[[ Source data, beginning ]]

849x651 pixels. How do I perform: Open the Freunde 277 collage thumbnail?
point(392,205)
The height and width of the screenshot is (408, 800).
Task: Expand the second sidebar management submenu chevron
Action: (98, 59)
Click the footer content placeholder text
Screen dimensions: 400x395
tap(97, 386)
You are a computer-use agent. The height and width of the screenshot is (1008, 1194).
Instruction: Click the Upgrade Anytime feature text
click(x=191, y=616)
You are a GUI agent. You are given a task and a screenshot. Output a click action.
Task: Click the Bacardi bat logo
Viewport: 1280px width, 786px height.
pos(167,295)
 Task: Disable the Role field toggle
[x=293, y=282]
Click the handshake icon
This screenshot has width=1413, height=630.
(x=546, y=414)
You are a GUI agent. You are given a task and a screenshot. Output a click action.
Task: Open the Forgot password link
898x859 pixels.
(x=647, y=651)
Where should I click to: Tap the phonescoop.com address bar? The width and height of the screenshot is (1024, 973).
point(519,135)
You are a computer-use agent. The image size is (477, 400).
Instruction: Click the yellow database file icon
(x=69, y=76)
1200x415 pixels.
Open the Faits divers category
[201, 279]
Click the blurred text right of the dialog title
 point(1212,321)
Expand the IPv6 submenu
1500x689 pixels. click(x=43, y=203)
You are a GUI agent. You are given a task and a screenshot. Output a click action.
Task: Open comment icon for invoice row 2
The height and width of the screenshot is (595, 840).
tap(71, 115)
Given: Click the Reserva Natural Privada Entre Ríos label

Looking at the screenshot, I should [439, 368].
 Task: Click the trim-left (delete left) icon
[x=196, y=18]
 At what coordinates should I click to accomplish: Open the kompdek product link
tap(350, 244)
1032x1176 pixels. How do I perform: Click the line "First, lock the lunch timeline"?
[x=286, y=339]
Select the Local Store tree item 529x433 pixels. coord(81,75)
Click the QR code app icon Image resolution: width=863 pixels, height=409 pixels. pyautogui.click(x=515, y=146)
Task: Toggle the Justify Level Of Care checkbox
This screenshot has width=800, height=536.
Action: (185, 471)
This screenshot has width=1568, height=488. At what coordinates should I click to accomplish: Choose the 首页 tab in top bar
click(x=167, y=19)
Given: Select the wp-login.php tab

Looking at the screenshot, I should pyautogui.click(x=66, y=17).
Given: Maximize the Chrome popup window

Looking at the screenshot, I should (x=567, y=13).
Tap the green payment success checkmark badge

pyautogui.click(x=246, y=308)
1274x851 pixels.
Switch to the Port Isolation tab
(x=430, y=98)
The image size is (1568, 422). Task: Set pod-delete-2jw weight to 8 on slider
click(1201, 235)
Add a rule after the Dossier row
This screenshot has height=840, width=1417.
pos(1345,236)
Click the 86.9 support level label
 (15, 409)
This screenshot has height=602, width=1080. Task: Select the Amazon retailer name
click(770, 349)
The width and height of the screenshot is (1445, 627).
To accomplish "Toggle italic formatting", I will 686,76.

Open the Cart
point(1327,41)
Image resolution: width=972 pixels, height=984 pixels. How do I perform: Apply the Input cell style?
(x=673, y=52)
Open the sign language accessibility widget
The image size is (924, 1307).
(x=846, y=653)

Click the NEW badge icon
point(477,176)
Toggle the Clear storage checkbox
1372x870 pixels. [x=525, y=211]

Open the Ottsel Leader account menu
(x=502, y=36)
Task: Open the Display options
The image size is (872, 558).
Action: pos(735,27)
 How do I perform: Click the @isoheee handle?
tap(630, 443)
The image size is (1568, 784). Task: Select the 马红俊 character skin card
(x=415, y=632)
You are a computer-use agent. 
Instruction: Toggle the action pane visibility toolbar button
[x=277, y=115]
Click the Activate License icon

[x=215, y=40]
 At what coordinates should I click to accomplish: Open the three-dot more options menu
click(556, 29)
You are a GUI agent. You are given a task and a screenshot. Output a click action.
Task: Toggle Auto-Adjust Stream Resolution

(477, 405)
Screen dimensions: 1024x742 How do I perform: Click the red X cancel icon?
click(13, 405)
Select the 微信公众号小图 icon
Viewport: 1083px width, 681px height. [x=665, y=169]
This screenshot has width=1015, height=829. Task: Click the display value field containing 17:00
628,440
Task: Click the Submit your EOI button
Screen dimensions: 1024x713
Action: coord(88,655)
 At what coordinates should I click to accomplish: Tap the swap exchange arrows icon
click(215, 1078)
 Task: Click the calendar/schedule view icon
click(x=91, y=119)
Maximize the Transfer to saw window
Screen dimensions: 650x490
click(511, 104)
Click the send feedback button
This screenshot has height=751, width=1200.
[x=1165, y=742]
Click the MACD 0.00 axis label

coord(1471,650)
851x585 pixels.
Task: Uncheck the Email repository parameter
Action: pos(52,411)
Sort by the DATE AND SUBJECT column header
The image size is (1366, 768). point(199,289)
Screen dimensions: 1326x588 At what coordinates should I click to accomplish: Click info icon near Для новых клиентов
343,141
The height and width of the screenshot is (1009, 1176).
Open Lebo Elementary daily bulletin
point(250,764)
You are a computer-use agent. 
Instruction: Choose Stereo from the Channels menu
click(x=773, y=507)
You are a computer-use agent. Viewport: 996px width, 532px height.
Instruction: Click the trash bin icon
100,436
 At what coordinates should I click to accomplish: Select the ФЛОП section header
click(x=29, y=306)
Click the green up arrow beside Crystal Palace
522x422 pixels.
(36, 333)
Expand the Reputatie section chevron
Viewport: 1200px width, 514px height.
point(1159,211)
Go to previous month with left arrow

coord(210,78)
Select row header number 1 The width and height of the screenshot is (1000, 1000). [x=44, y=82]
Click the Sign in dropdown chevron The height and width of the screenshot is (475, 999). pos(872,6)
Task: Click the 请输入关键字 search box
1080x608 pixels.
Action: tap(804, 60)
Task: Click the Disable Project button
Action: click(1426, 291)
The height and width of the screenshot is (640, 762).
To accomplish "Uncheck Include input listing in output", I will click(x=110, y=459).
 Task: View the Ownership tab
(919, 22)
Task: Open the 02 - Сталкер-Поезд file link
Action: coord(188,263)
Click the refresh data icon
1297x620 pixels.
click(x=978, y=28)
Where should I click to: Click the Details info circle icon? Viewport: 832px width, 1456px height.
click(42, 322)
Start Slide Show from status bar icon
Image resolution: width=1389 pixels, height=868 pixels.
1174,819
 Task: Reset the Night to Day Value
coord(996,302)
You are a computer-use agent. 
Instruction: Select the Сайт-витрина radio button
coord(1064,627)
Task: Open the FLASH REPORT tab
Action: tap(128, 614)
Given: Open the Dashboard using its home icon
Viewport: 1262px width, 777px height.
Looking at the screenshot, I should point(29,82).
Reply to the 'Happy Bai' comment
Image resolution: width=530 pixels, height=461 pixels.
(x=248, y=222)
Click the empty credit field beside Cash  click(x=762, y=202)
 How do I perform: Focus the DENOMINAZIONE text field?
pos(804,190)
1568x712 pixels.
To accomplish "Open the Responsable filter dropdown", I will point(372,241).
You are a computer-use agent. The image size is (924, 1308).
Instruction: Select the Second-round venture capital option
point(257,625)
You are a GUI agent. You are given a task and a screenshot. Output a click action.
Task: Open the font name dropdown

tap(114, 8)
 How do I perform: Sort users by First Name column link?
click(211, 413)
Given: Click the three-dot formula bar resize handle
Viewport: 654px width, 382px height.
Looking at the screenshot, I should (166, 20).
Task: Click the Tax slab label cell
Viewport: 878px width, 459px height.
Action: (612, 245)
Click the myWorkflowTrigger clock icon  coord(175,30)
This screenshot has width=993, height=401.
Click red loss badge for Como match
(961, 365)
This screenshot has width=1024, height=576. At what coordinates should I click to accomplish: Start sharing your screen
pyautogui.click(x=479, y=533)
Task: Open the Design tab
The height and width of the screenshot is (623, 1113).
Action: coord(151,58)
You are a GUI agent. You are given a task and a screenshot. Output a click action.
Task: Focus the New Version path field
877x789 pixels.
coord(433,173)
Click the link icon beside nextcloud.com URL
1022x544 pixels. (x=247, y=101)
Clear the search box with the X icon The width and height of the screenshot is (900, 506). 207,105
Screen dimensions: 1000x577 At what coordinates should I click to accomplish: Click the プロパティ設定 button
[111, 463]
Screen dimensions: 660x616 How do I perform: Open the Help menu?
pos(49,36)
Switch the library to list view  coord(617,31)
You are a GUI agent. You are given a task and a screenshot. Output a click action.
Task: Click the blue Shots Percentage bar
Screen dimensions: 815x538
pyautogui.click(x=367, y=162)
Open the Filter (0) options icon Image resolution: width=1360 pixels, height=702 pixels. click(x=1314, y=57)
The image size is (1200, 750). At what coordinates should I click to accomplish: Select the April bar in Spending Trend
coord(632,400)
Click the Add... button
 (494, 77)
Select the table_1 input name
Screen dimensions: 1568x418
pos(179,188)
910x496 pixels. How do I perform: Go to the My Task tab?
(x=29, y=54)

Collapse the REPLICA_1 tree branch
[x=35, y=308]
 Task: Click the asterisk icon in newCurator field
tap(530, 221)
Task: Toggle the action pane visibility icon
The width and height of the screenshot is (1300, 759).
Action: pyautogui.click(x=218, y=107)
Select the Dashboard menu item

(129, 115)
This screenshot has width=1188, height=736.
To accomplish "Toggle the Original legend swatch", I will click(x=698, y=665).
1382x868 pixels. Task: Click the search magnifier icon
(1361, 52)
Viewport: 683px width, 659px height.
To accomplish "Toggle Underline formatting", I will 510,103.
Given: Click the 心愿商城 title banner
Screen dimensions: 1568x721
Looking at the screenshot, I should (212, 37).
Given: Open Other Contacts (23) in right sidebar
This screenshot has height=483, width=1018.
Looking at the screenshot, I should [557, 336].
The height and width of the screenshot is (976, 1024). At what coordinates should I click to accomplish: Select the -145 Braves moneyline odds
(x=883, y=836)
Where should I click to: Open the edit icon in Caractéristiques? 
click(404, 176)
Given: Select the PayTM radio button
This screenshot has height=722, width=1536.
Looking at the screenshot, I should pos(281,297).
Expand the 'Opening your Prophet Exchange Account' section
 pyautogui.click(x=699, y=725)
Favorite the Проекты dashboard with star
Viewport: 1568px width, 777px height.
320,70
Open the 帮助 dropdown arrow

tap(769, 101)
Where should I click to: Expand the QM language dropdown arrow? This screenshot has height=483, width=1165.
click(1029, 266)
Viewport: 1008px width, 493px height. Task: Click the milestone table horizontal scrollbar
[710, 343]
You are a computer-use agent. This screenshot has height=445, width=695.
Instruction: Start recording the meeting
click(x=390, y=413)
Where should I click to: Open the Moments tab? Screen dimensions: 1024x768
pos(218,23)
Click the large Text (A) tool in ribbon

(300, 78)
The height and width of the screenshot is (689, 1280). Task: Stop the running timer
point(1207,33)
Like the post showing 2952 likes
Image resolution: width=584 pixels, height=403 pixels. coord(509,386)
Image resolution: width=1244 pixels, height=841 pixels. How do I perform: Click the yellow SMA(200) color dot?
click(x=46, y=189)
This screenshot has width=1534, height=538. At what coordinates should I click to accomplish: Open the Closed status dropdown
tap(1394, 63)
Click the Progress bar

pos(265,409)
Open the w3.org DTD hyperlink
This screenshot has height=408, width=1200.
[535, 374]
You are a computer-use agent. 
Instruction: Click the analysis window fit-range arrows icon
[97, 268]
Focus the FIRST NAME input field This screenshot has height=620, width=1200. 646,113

[[ Source data, end ]]

## Work to be completed
Filter the data down to the lines that contain the string "formatting", and copy them.

## Task solution
To accomplish "Toggle italic formatting", I will 686,76.
To accomplish "Toggle Underline formatting", I will 510,103.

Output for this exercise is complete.